This is an easy question to answer, but not for usual Geeky reasons: A capped supply, redundant bookkeeping, privacy & liberty or blind passion. No, these are all tangential reasons. But first, let’s be clear about the answer:

Yes, Virginia. We are all destined to move,
eventually, to a blockchain based currency.

I am confident of this because of one enormous benefit that trumps all other considerations. Also, because of flawed arguments behind perceived negatives.

Let’s start by considering the list of reasons why many analysts and individuals expect cryptocurrencies to fail widespread adoption—especially as a currency:

  • It lacks ‘intrinsic value’, government backing or a promise of redemption
  • It facilitates crime
  • Privacy options interfere with legitimate tax enforcement
  • It is susceptible to hacks, scams, forgery, etc
  • It is inherently deflationary, and thus retards economic growth
  • It subverts a government’s right to control its own monetary policy

All statements are untrue, except the last two. My thoughts on each point are explained and justified in other articles—but let’s look at the two points that are partially true:

  1. Indeed, a capped blockchain-based cryptocurrency is deflationary, but this will not necessarily inhibit economic growth. In fact, it will greatly spur commerce, jobs and international trade.
  2. Yes, widespread adoption of a permissionless, open source, p2p cryptocurrency (not just as a payment instrument, but as the money itself), will decouple a government from its money supply, interest rates, and more. This independence combined with immutable trust is a very good thing for everyone, especially for government.

How so?

Legislators, treasuries and reserve boards will lose their ability to manipulate the supply and demand of money. That’s because the biggest spender of all no longer gets to define “What is money?” Each dollar spent must be collected from taxpayers or borrowed from creditors who honestly believe in a nation’s ability to repay. Ultimately, Money out = Money in. This is what balancing the books requires in every organization.

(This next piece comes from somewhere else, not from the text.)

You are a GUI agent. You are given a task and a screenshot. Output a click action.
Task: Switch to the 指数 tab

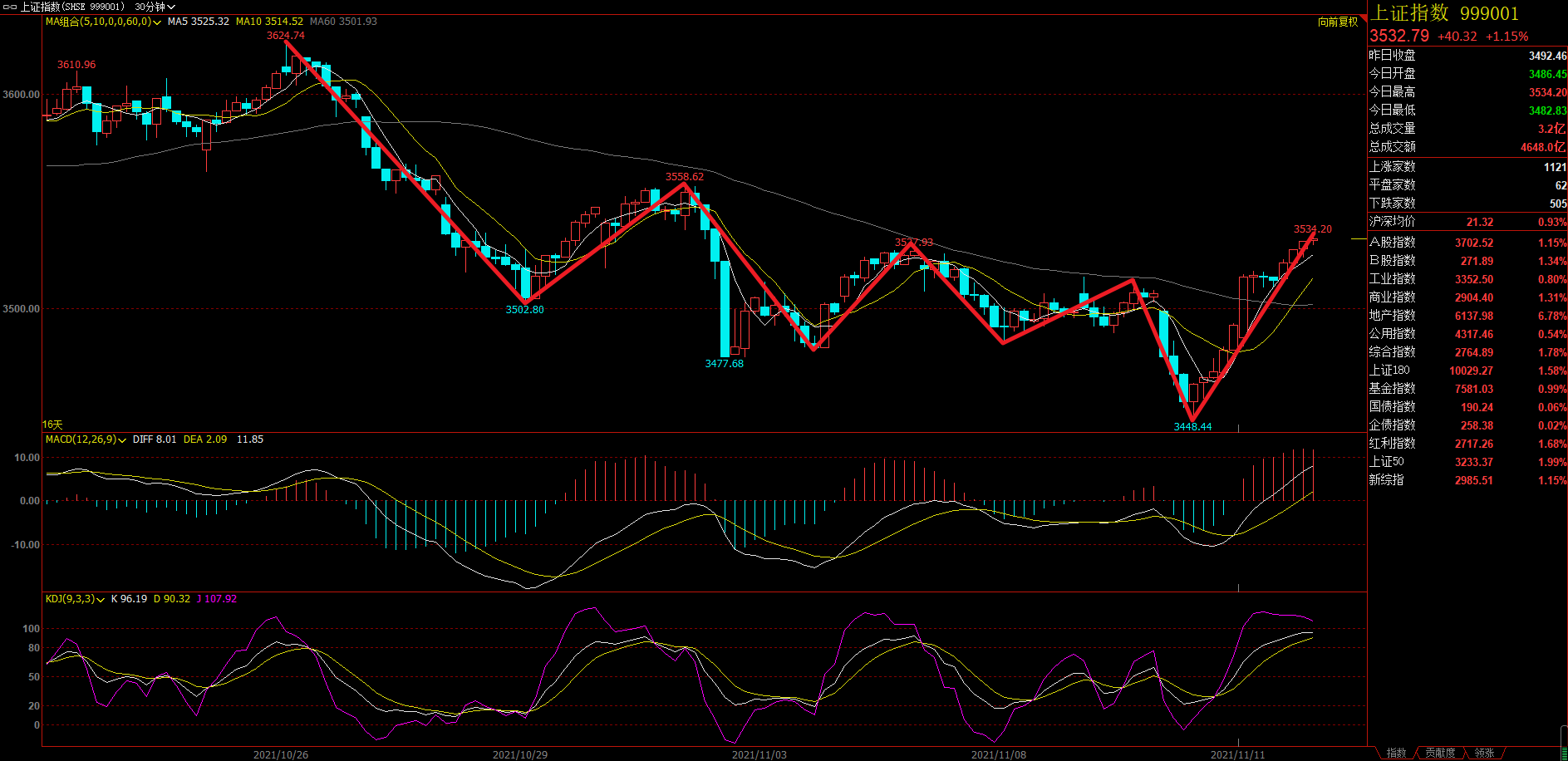pos(1396,753)
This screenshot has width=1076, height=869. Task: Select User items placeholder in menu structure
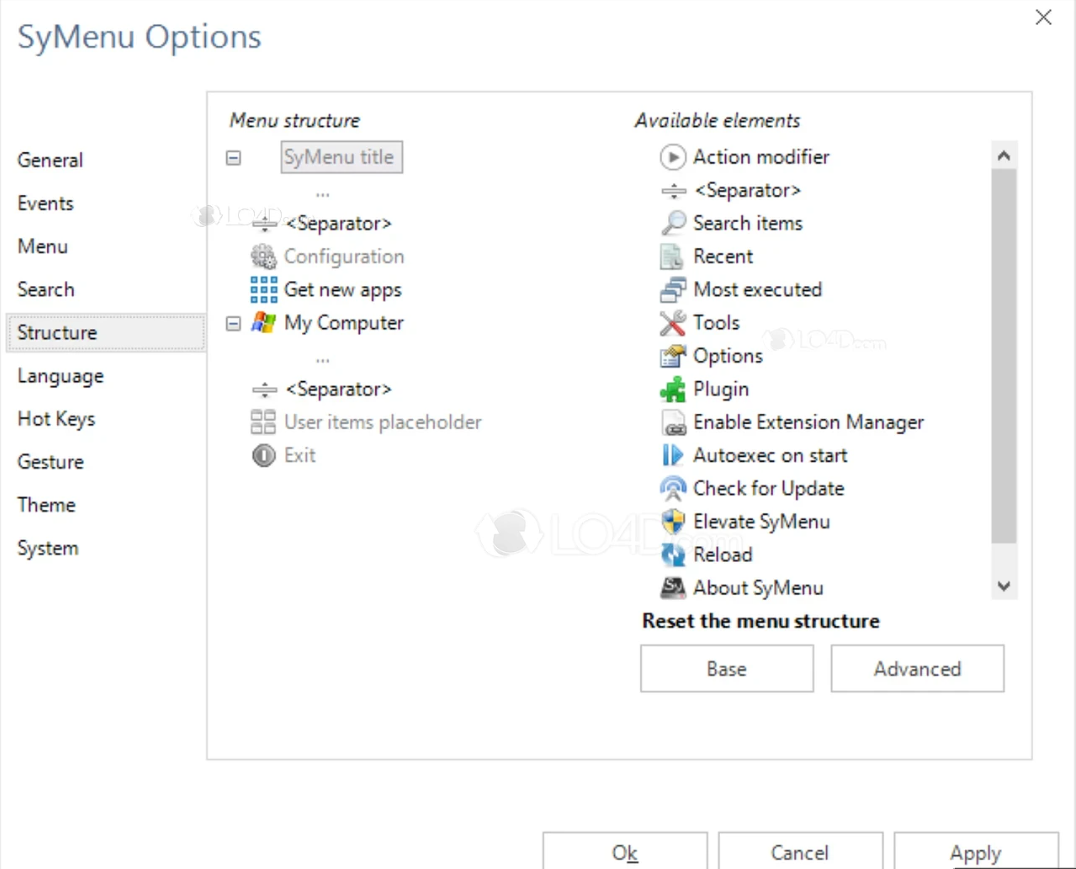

This last point leads to certainty that we will all be using a blockchain based cryptocurrency—and not one that is issued by a government, nor one that is backed by gold, the dollar, a redemption promise—or some other thing of value.

Just like the dollar today, the value arises from trust and a robust two sided network. So, which of these things would you rather trust?

a) The honesty, fiscal restraint and transparency of transient politicians beholden to their political base?

b) The honesty, fiscal restraint and transparency of an asset which is capped, immutable, auditable? —One that has a robust two sided network and is not gated by any authority or sanctioned banking infrastructure

Today, with the exception of the United States Congress, everyone must ultimately balance their books: Individuals, households, corporations, NGOs, churches, charities, clubs, cities, states and even other national governments. Put another way: Only the United States can create money without a requirement to honor, repay or demonstrate equivalency. This remarkable exclusion was made possible by the post World War II evolution of the dollar as a “reserve currency” and the fractional reserve method by which US banks create money out of thin air and then lend it with the illusion of government insurance as backing. (A risky pyramid scheme that is gradually unravelling).

But, imagine a nation that agrees upon a form of cash that arises from a “perfect” and fair natural resource. Imagine a future where no one—not even governments—can game the system. Imagine a future where creditors know that a debtor cannot print paper currency to settle debts. Imagine what can be accomplished if citizens truly respect their government because the government lives by the same accounting rules as everyone else.

A fair cryptocurrency (based on Satoshi’s open-source code and free for anyone to use, mine, or trade) is gold for the modern age. But unlike gold, the total quantity is clearly understood. It is portable, electronically transmittable (instant settlement without a clearing house), immutable—and it needn’t be assayed in the field with each transaction.

And the biggest benefit arises as a byproduct directly of these properties: Cryptocurrency (and Bitcoin in particular) is remarkably good for government. All it takes for eventual success is an understanding of the mechanism, incremental improvement to safety and security practices and widespread trust that others will continue to value/covet your coins in the future. These are all achievable waypoints along the way to universal adoption.


Philip Raymond co-chairs CRYPSA, hosts the Bitcoin Event and is keynote speaker at Cryptocurrency Conferences. He advises The Disruption Experience in Singapore, sits on the New Money Systems board of Lifeboat Foundation and is a top writer at Quora. Book a presentation or consulting engagement.

Maria Bustillos is founder of the blockchain supported publication, Popula. I stole the title of this post from her essay at Medium.com (linked below).* I hope that Maria considers it a tribute rather than title-plagiarism. Her article is blocked by a pay wall, so allow me to explain a concept that confounds even a Nobel Prize winning economist. My take on the issue is somewhat different than Ms. Bustillos.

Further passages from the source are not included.